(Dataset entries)
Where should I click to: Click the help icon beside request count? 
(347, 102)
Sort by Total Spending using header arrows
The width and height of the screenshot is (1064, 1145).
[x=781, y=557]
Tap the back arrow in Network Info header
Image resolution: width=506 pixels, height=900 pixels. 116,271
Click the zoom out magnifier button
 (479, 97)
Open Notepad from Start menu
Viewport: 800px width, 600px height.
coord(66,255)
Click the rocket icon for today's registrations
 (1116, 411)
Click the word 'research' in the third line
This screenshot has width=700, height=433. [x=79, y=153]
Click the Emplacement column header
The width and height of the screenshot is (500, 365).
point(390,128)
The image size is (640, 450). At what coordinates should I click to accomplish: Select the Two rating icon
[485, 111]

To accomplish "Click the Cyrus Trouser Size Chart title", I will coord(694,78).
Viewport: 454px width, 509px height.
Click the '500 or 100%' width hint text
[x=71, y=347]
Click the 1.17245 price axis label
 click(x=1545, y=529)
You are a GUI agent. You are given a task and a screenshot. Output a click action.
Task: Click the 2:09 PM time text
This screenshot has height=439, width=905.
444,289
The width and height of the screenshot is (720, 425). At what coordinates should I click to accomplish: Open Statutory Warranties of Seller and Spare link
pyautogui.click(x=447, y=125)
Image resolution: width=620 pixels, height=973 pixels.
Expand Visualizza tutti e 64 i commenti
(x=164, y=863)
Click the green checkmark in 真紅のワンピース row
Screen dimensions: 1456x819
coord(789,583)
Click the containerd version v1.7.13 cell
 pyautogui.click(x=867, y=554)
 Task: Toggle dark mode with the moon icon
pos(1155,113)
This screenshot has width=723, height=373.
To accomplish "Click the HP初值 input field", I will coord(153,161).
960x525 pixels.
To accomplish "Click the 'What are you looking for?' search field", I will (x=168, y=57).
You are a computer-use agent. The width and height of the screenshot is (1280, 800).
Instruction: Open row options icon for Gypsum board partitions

• **Task goal**
Please output the records shown above, with every character intact.

• **Response for this exercise**
Where should I click to: Click the help icon beside request count? 
(347, 102)
Sort by Total Spending using header arrows
The width and height of the screenshot is (1064, 1145).
[x=781, y=557]
Tap the back arrow in Network Info header
Image resolution: width=506 pixels, height=900 pixels. 116,271
Click the zoom out magnifier button
 (479, 97)
Open Notepad from Start menu
Viewport: 800px width, 600px height.
coord(66,255)
Click the rocket icon for today's registrations
 (1116, 411)
Click the word 'research' in the third line
This screenshot has width=700, height=433. [x=79, y=153]
Click the Emplacement column header
The width and height of the screenshot is (500, 365).
point(390,128)
The image size is (640, 450). At what coordinates should I click to accomplish: Select the Two rating icon
[485, 111]

To accomplish "Click the Cyrus Trouser Size Chart title", I will coord(694,78).
Viewport: 454px width, 509px height.
Click the '500 or 100%' width hint text
[x=71, y=347]
Click the 1.17245 price axis label
 click(x=1545, y=529)
You are a GUI agent. You are given a task and a screenshot. Output a click action.
Task: Click the 2:09 PM time text
This screenshot has height=439, width=905.
444,289
The width and height of the screenshot is (720, 425). At what coordinates should I click to accomplish: Open Statutory Warranties of Seller and Spare link
pyautogui.click(x=447, y=125)
Image resolution: width=620 pixels, height=973 pixels.
Expand Visualizza tutti e 64 i commenti
(x=164, y=863)
Click the green checkmark in 真紅のワンピース row
Screen dimensions: 1456x819
coord(789,583)
Click the containerd version v1.7.13 cell
 pyautogui.click(x=867, y=554)
 Task: Toggle dark mode with the moon icon
pos(1155,113)
This screenshot has width=723, height=373.
To accomplish "Click the HP初值 input field", I will coord(153,161).
960x525 pixels.
To accomplish "Click the 'What are you looking for?' search field", I will (x=168, y=57).
You are a computer-use agent. The width and height of the screenshot is (1280, 800).
Instruction: Open row options icon for Gypsum board partitions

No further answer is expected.